Using 'meteoritic events since 1930' as a search term, some interesting material popped up:The Day The Earth Trembled
by John McFarland, a page from the Armagh Observatory, has an account of the 13 August 1930 Brazil event, with information that is different from that quoted by Vitaly Adushkin & Ivan Nemchinov.
Here is a pdf document entitled 'Brazilian Impact Craters': _http://www.lpi.usra.edu/meetings/lpsc2004/pdf/1546.pdf
At this url: _http://www.xtec.es/recursos/astronom/craters/amazonase.htm is an article entitled: 'Two "Tunguskas" in South America in the 1930's?' Originally printed in IMO's December 1995 edition of the WGN Journal. It was written by Duncan Steel of the Anglo-Australian Observatory, with references.
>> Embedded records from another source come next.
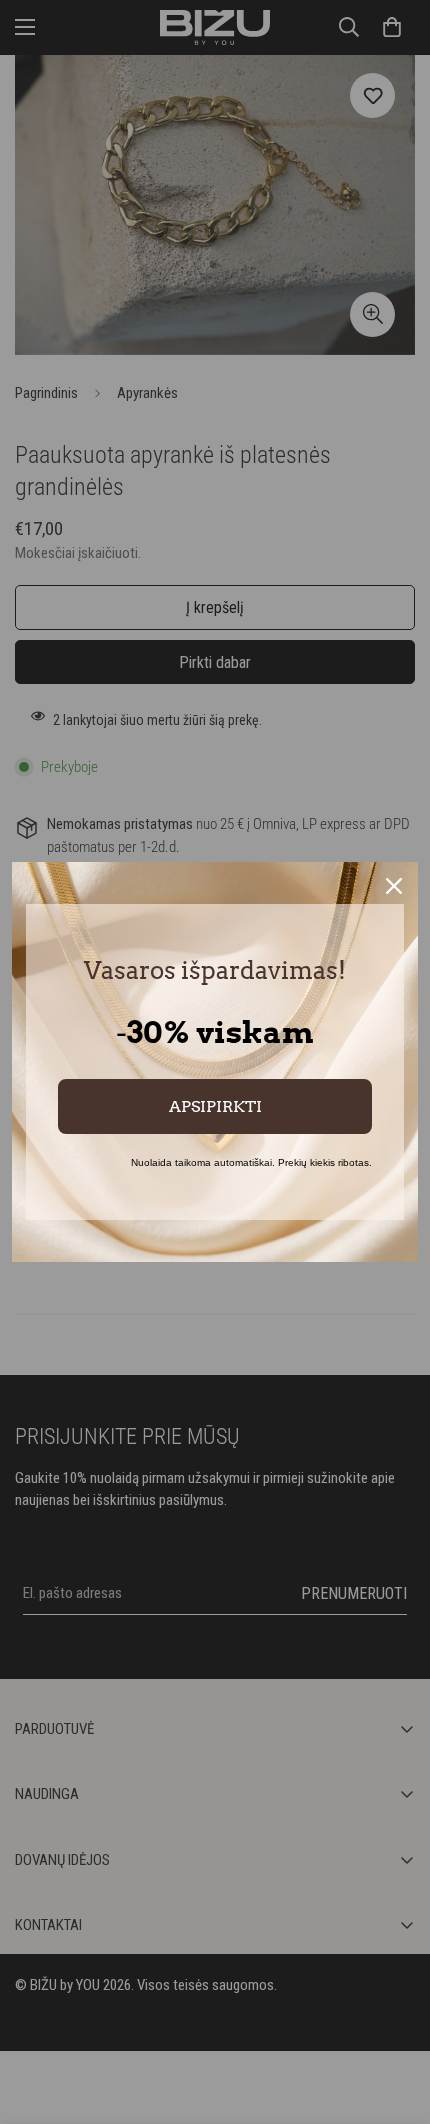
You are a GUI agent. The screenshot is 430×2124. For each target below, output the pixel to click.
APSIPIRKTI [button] (215, 1106)
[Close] (394, 886)
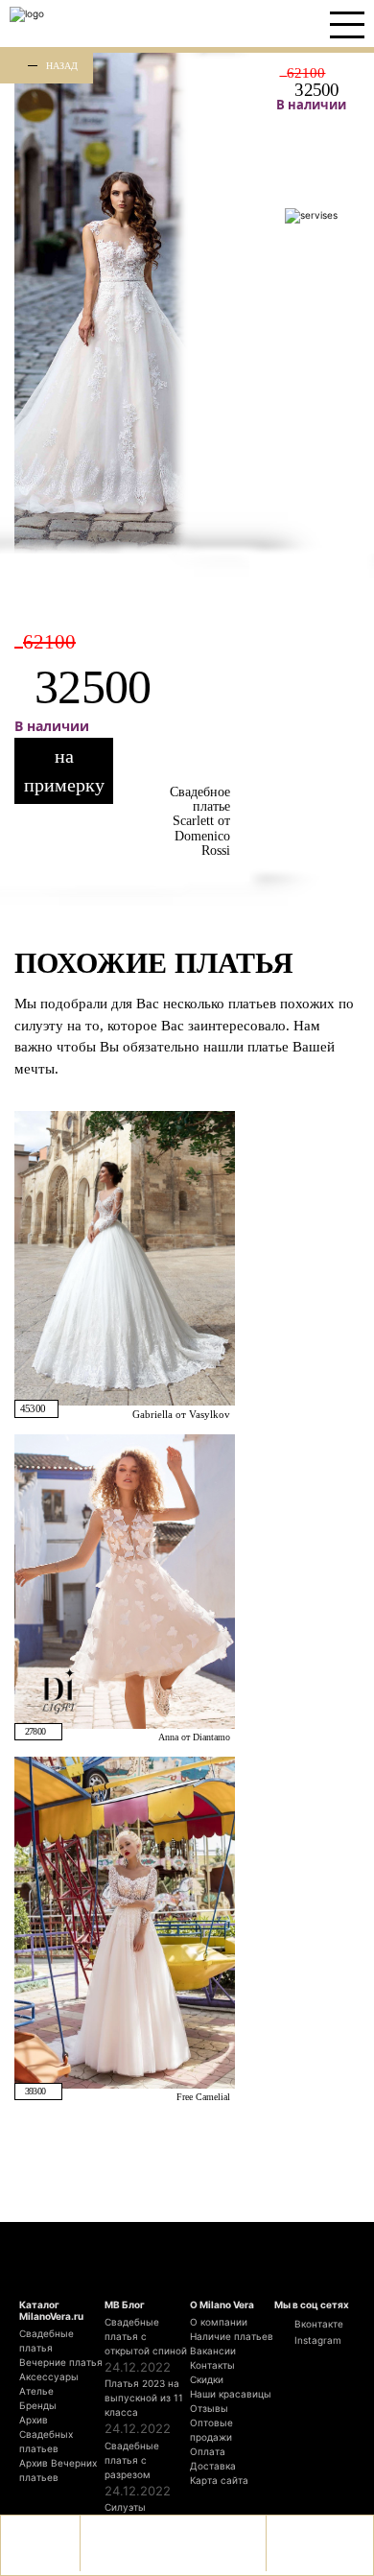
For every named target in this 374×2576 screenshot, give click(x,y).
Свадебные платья (46, 2340)
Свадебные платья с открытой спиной (146, 2336)
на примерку (64, 770)
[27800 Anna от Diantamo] (124, 1581)
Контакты (212, 2365)
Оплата (207, 2451)
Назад (62, 65)
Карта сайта (219, 2480)
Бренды (38, 2405)
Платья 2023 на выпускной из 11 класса (144, 2397)
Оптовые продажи (211, 2430)
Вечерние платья (61, 2362)
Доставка (213, 2465)
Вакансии (213, 2350)
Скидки (206, 2379)
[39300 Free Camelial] (124, 1921)
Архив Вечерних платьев (58, 2470)
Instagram (316, 2340)
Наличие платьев (231, 2336)
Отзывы (209, 2408)
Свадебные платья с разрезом (132, 2460)
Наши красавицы (230, 2393)
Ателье (36, 2391)
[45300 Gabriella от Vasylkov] (124, 1257)
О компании (218, 2322)
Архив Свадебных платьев (46, 2434)
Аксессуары (49, 2376)
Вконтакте (317, 2323)
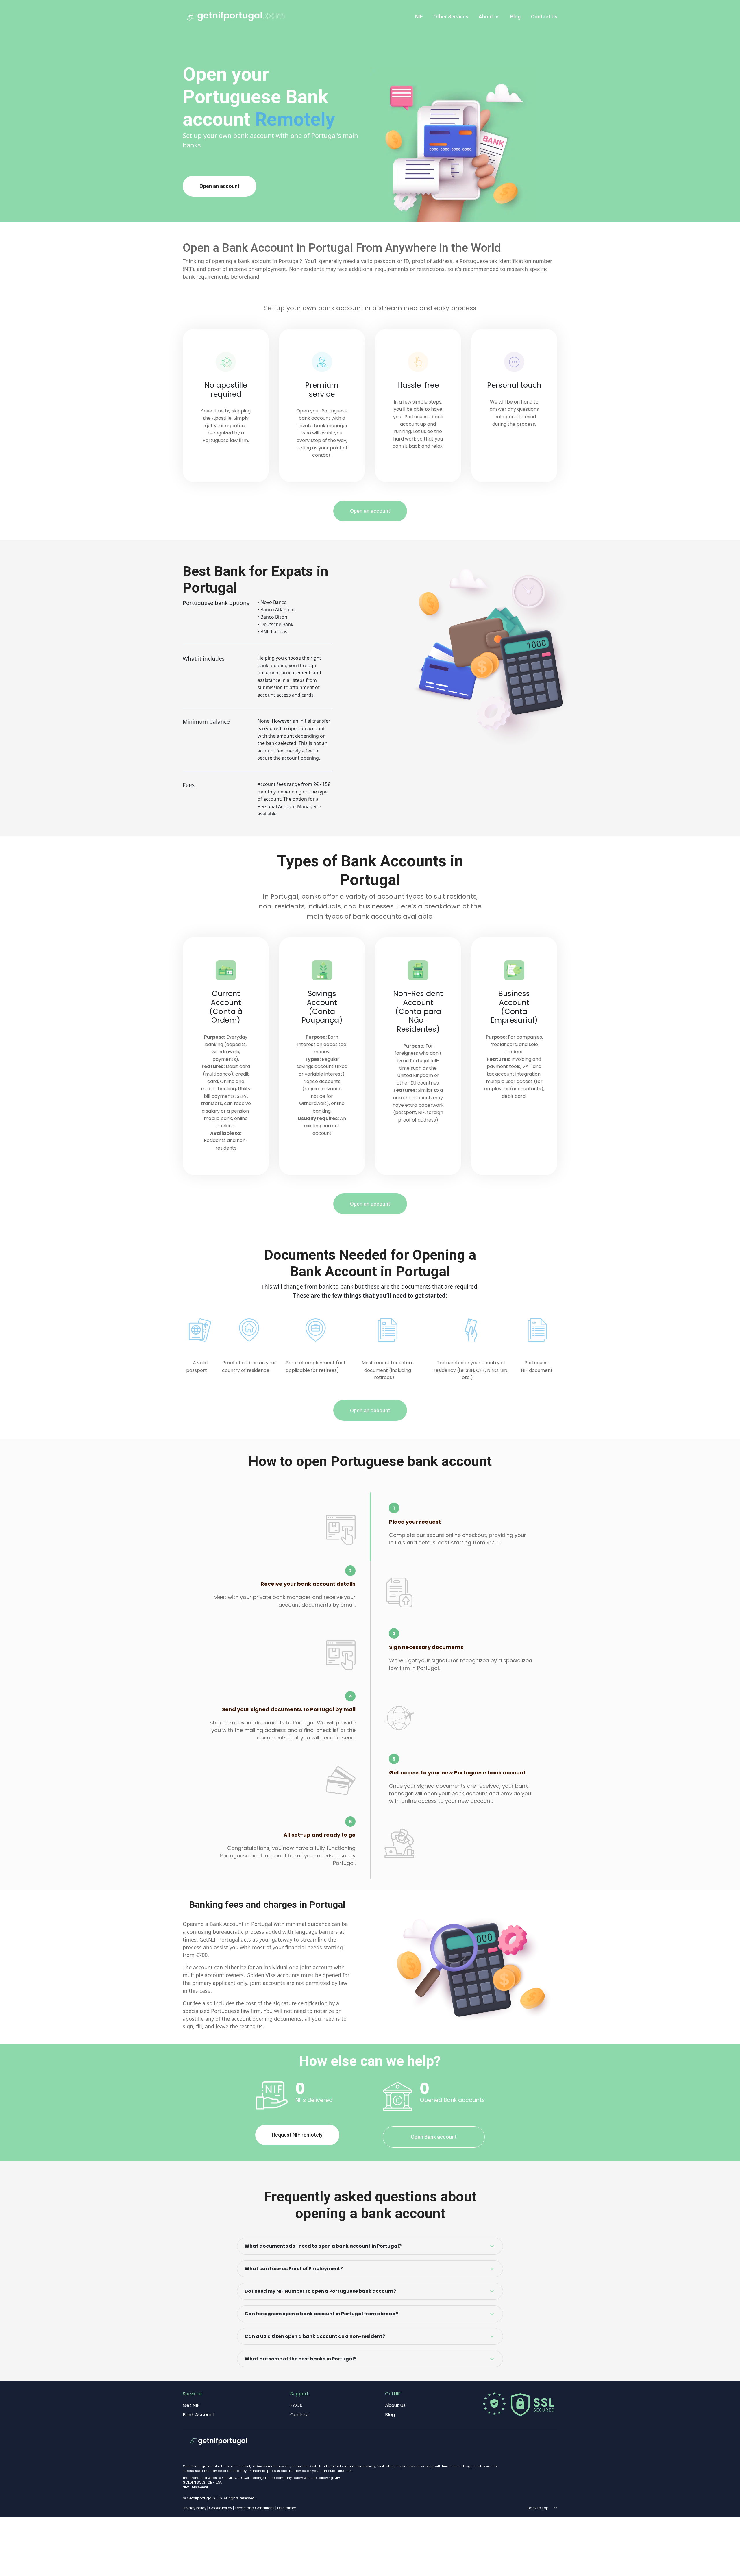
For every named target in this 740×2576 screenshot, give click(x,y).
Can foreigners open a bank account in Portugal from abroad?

From the last mentioned page, the following is the wording of a Newspaper article printed in The Daily Herald on March 6, 1931:
+ MENACE OF METEORS LIKE HUGE BOMBS FROM SPACE
+ HURRICANE OF FLAME
+ BLAZING BOLTS FIRE FORESTS
+ MANKIND'S LUCK
Another colossal bombardment of the earth from outerspace has just been revealed.
Three great meteors, falling in Brazil, fired and depopulated hundreds of miles of jungle.
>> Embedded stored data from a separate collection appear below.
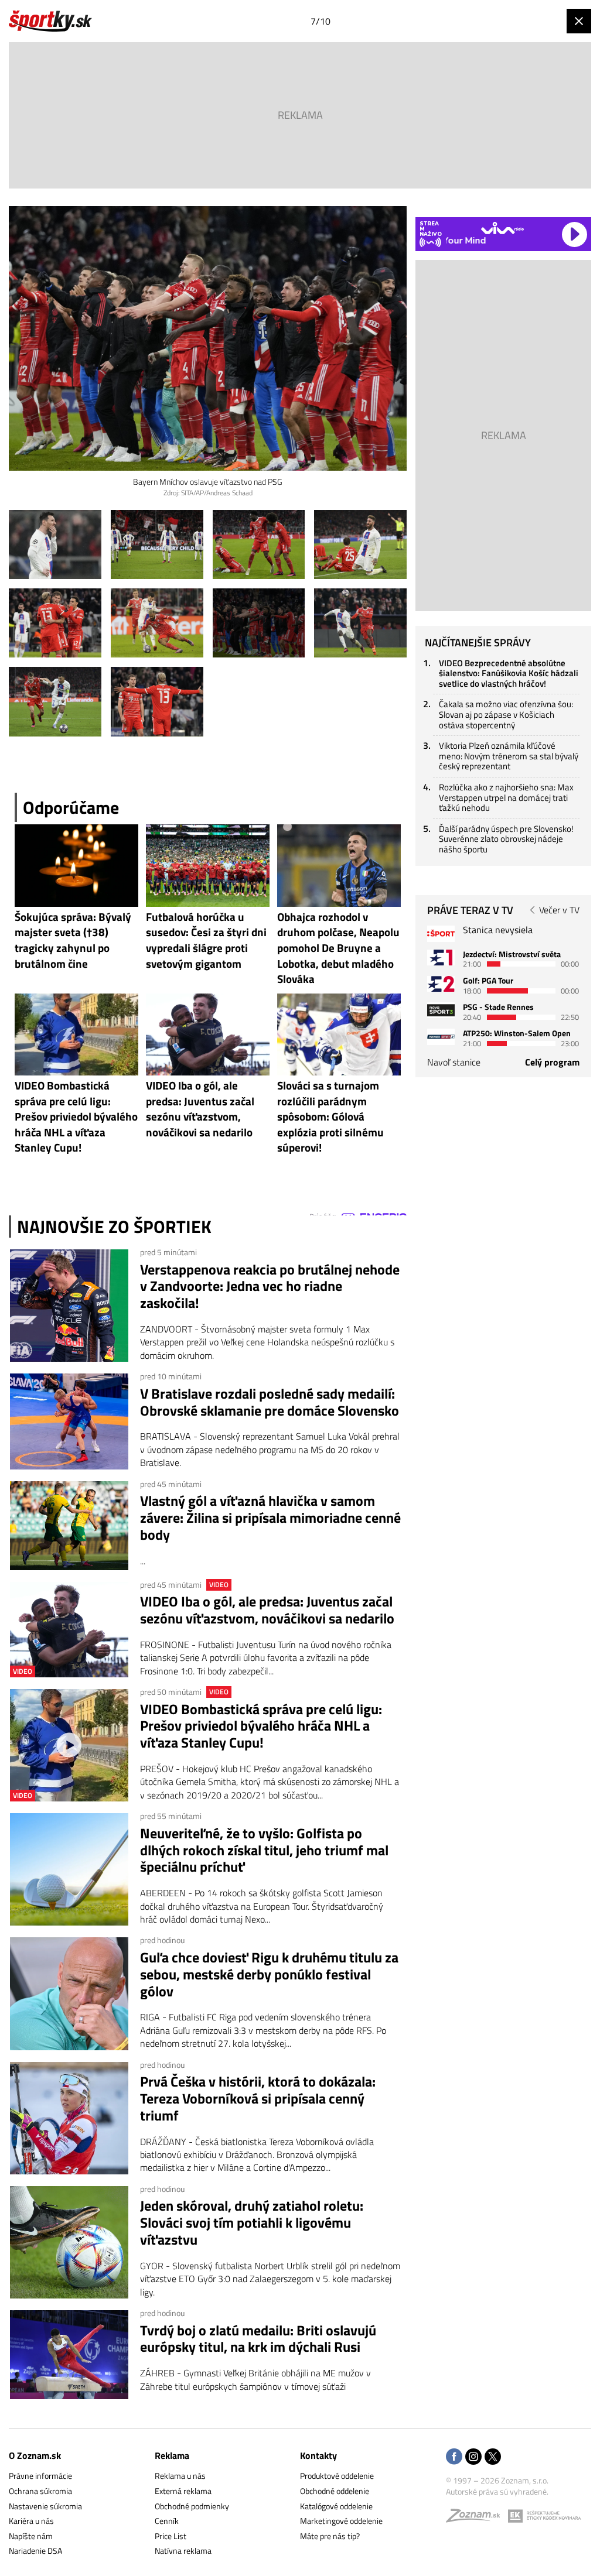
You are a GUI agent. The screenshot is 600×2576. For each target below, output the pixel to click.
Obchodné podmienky (192, 2506)
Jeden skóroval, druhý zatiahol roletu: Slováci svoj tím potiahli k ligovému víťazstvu (251, 2222)
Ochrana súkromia (40, 2491)
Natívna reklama (183, 2550)
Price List (170, 2536)
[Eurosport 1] (441, 957)
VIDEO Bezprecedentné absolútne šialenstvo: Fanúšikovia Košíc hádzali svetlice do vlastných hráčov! (508, 673)
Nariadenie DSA (35, 2550)
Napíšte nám (31, 2536)
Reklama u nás (180, 2475)
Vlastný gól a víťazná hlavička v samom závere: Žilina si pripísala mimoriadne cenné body (270, 1517)
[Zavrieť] (579, 21)
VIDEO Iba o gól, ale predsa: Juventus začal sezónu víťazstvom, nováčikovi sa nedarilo (267, 1610)
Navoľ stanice (453, 1062)
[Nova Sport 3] (441, 1010)
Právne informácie (40, 2475)
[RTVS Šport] (441, 933)
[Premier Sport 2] (441, 1036)
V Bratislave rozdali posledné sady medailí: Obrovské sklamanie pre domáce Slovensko (269, 1402)
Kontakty (318, 2455)
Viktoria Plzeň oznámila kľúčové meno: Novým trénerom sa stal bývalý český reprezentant (508, 756)
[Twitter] (493, 2457)
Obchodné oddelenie (334, 2491)
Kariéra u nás (31, 2521)
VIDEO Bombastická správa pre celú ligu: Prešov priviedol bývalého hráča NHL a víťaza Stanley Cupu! (261, 1726)
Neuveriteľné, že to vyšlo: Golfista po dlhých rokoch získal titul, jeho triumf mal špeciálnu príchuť (264, 1850)
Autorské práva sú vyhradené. (497, 2491)
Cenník (167, 2521)
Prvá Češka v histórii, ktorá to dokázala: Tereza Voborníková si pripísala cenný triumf (258, 2098)
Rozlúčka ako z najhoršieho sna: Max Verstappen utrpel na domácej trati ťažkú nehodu (506, 797)
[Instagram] (473, 2457)
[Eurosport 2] (441, 984)
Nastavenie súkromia (45, 2506)
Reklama (172, 2455)
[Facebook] (454, 2457)
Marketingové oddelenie (341, 2521)
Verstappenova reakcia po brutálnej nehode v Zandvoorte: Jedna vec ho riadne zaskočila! (270, 1286)
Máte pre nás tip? (330, 2536)
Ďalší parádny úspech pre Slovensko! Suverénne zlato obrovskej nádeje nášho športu (506, 839)
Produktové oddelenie (337, 2475)
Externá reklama (183, 2491)
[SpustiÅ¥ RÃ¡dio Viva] (502, 228)
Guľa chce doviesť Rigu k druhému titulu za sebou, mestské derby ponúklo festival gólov (269, 1974)
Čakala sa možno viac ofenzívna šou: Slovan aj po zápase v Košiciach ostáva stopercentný (506, 714)
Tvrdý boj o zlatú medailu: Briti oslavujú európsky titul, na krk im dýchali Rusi (258, 2339)
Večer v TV (559, 910)
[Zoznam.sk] (477, 2518)
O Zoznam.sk (35, 2455)
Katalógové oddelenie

News of this catastrophe has only now reached civilization because the meteors fell in the remote S. American wilderness.
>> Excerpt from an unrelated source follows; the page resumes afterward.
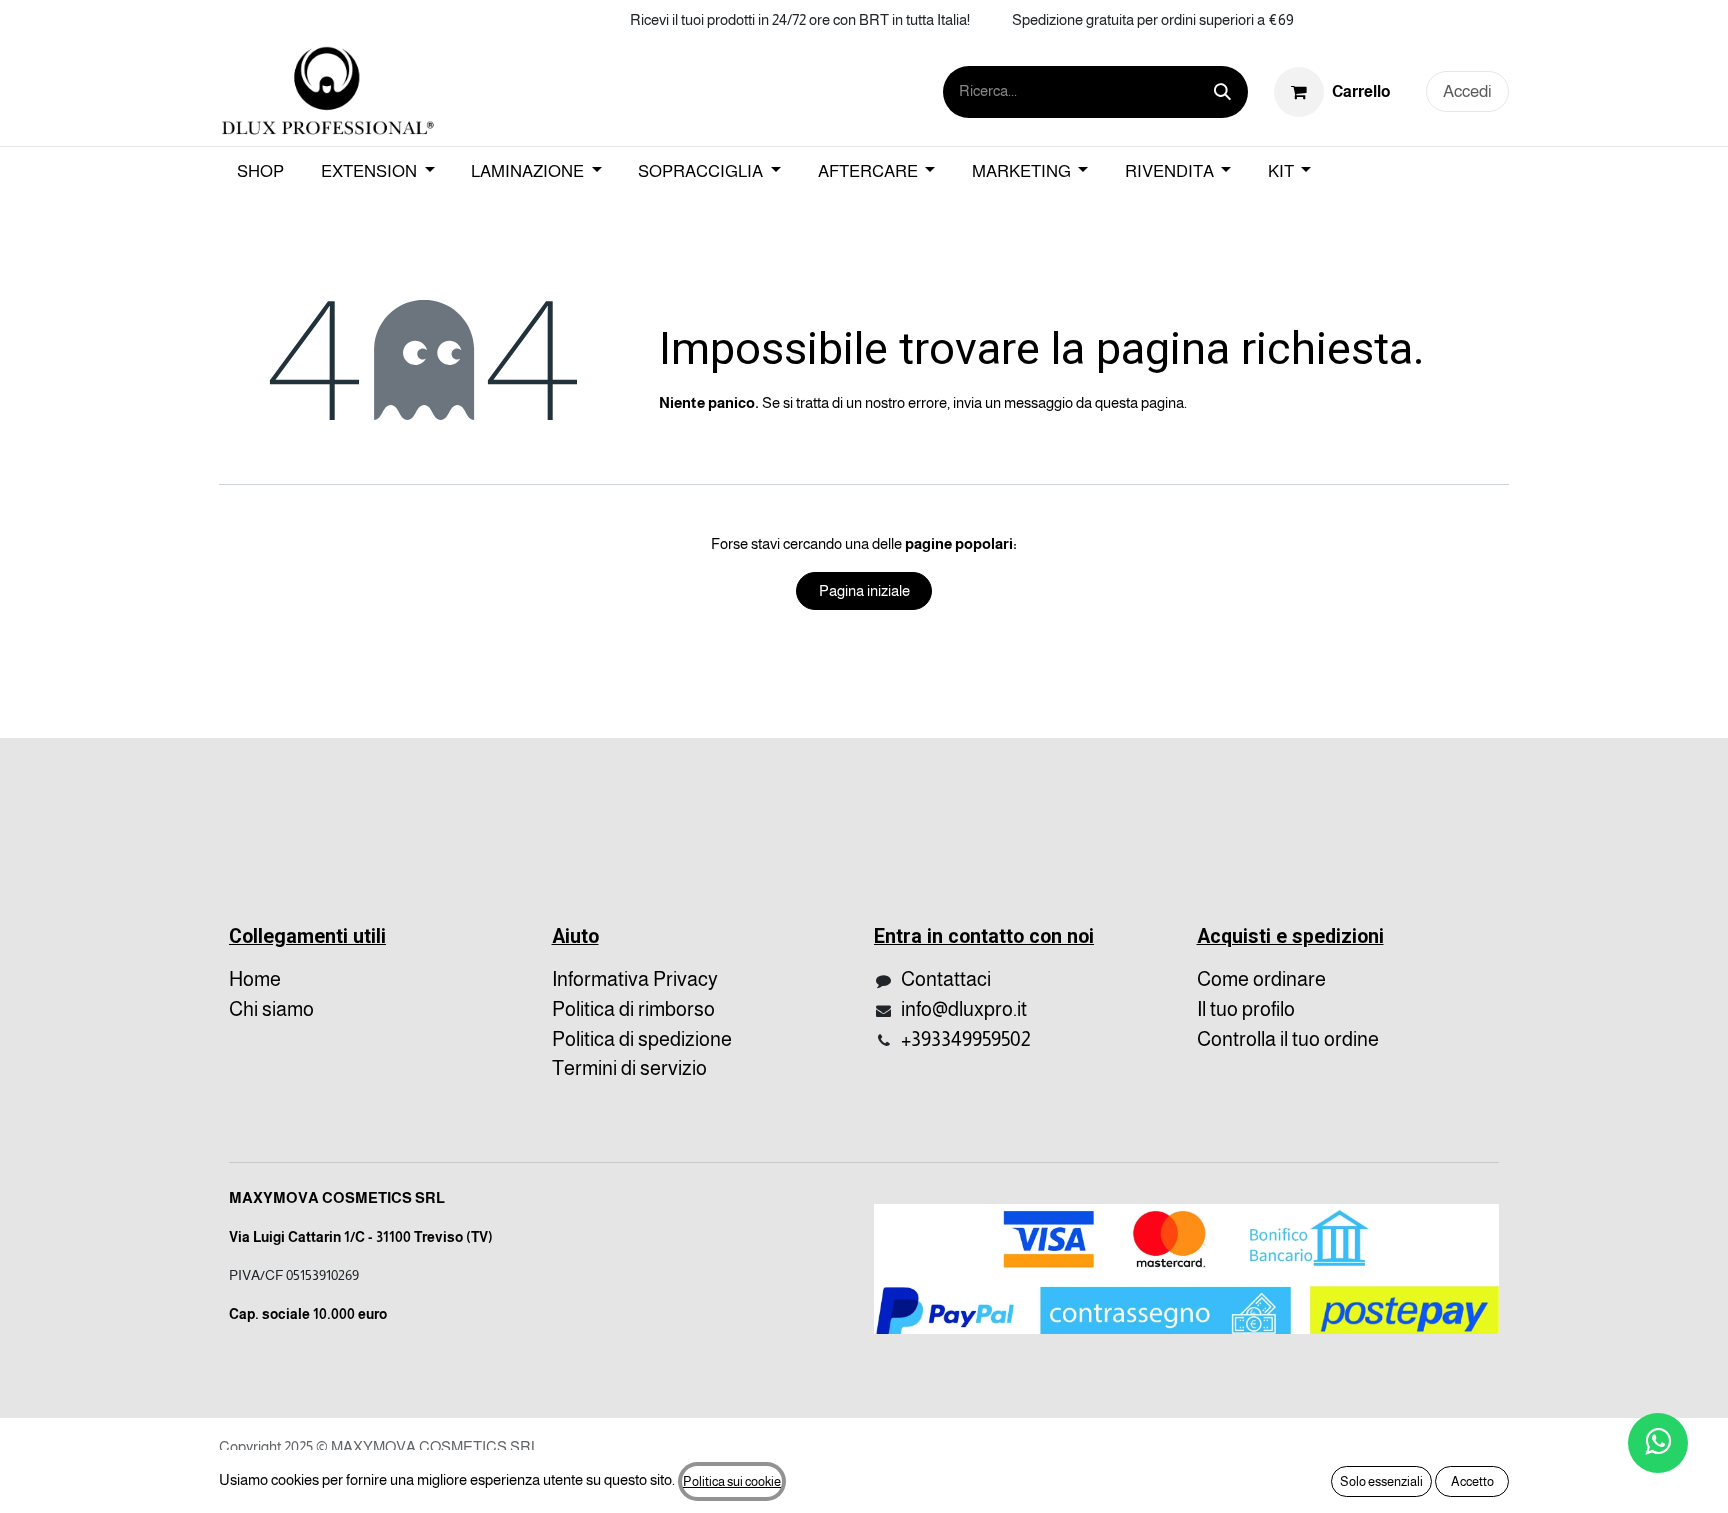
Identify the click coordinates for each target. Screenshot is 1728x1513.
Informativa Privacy (635, 979)
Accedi (1467, 91)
It was yet another lucky escape of mankind from an appalling and unrealized peril.
The last great meteor fell in Siberia in 1908. In a district so remote that only last year were details of it's destruction given to the world. Had either of these two meteor falls chanced to strike a city in a densely populated country, frightful loss of life and damage would have been cuased. "A Meteor", Mr. C.J.P. Cave an ex-president of the Royal meteorological Society stated recently "carries in front of it a mass of compressed and incandescent air.
When it strikes the earth, this air "splashes" in a hurricane of fire...The Brazilian meteors are reported (says the Central News) by Father Fidello of Aviano. writing from San Paulo de Alivencia in the state of Amazonas, to the papal newspaper, "Osservatore Romano".
BLAZING FOREST The meteors fell almost simultaneously during an amazing storm. Terrific heat was engendered. Immediately they struck the ground the whole forest was ablaze.
The fire continued uninterrupted for some months, depopulating a large area. The fall of the meteor was preceded by remarkable atmospheric disturbances. At 8 o'clock in the morning the sun became blood-red and a penumbra spread all over the sky, producing the effect of a solar eclipse. Then an immense cloud of reddish powder filled the air and it looked as if the whole world was going to blaze up.
WHISTLING SOUND The powder was succeeded by fine cinders which covered trees and vegetation with a blanket of white. There followed a whistling sound that pierced the air with car-breaking intensity, then another and another.
Three great explosions were heard and the earth trembled. The Siberian meteor of 1908 completely destroyed the forest over an area of 70 miles in diameter. It's roar was heard 600 miles away and it's glare maintained twilight all night even in England.
Reading the article I was struck by this:
The fire continued uninterrupted for some months, depopulating a large area.
Which reminded me of this:
A: Well, the burning fragmentary shower ignited much of the land areas in what you now refer to as Western Europe. This had the results you can imagine, causing the resulting societal breakdown you now refer to as "The Dark Ages."
I can understand how a fire continues uninterrupted for months in the Brazilian rain forest. The heat dries out the trees and the ground and renders everything inflammable. But how did the burning fragmentary shower ignite much of the land areas in what you now refer to as Western Europe? Maybe the land was more heavily forested at that time? Do comets/meteors release some inflammable substance when they explode which adheres to anything with which it comes into contact, and burns slowly?